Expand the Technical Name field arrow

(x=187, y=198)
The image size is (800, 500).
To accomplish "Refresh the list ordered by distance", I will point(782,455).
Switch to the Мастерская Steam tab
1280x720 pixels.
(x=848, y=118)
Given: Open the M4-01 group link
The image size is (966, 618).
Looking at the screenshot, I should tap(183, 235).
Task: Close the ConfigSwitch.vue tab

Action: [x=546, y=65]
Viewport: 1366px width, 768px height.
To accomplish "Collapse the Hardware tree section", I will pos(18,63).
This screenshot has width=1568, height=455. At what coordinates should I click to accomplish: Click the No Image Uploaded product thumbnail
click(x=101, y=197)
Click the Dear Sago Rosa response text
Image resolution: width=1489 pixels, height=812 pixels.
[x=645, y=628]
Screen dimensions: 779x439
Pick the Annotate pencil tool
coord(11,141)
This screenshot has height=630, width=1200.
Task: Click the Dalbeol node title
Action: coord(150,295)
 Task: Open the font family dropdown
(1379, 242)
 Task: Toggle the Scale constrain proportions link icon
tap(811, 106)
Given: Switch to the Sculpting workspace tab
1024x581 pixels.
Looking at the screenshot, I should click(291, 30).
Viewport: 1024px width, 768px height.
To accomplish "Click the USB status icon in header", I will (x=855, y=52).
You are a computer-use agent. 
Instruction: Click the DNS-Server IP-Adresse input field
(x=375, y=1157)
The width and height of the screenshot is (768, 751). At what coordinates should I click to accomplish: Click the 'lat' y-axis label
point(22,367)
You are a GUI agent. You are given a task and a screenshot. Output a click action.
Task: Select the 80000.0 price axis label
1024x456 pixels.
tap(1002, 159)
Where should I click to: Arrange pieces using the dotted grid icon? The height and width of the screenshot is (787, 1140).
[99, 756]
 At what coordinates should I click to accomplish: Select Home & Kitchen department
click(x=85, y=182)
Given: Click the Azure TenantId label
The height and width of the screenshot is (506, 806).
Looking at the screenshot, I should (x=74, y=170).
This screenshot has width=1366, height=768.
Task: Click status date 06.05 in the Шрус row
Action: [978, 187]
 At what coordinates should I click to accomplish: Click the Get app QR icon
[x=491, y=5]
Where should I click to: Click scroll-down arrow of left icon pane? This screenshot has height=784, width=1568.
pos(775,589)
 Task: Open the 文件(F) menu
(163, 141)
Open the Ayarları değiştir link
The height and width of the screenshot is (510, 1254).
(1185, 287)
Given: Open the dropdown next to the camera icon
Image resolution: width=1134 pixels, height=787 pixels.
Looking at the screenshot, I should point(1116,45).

____________

§ What to do
Having read the records, return each one exactly.

§ Solution to the problem
Expand the Technical Name field arrow

(x=187, y=198)
The image size is (800, 500).
To accomplish "Refresh the list ordered by distance", I will point(782,455).
Switch to the Мастерская Steam tab
1280x720 pixels.
(x=848, y=118)
Given: Open the M4-01 group link
The image size is (966, 618).
Looking at the screenshot, I should tap(183, 235).
Task: Close the ConfigSwitch.vue tab

Action: [x=546, y=65]
Viewport: 1366px width, 768px height.
To accomplish "Collapse the Hardware tree section", I will pos(18,63).
This screenshot has width=1568, height=455. At what coordinates should I click to accomplish: Click the No Image Uploaded product thumbnail
click(x=101, y=197)
Click the Dear Sago Rosa response text
Image resolution: width=1489 pixels, height=812 pixels.
[x=645, y=628]
Screen dimensions: 779x439
Pick the Annotate pencil tool
coord(11,141)
This screenshot has height=630, width=1200.
Task: Click the Dalbeol node title
Action: coord(150,295)
 Task: Open the font family dropdown
(1379, 242)
 Task: Toggle the Scale constrain proportions link icon
tap(811, 106)
Given: Switch to the Sculpting workspace tab
1024x581 pixels.
Looking at the screenshot, I should click(291, 30).
Viewport: 1024px width, 768px height.
To accomplish "Click the USB status icon in header", I will (x=855, y=52).
You are a computer-use agent. 
Instruction: Click the DNS-Server IP-Adresse input field
(x=375, y=1157)
The width and height of the screenshot is (768, 751). At what coordinates should I click to accomplish: Click the 'lat' y-axis label
point(22,367)
You are a GUI agent. You are given a task and a screenshot. Output a click action.
Task: Select the 80000.0 price axis label
1024x456 pixels.
tap(1002, 159)
Where should I click to: Arrange pieces using the dotted grid icon? The height and width of the screenshot is (787, 1140).
[99, 756]
 At what coordinates should I click to accomplish: Select Home & Kitchen department
click(x=85, y=182)
Given: Click the Azure TenantId label
The height and width of the screenshot is (506, 806).
Looking at the screenshot, I should (x=74, y=170).
This screenshot has width=1366, height=768.
Task: Click status date 06.05 in the Шрус row
Action: [978, 187]
 At what coordinates should I click to accomplish: Click the Get app QR icon
[x=491, y=5]
Where should I click to: Click scroll-down arrow of left icon pane? This screenshot has height=784, width=1568.
pos(775,589)
 Task: Open the 文件(F) menu
(163, 141)
Open the Ayarları değiştir link
The height and width of the screenshot is (510, 1254).
(1185, 287)
Given: Open the dropdown next to the camera icon
Image resolution: width=1134 pixels, height=787 pixels.
Looking at the screenshot, I should point(1116,45).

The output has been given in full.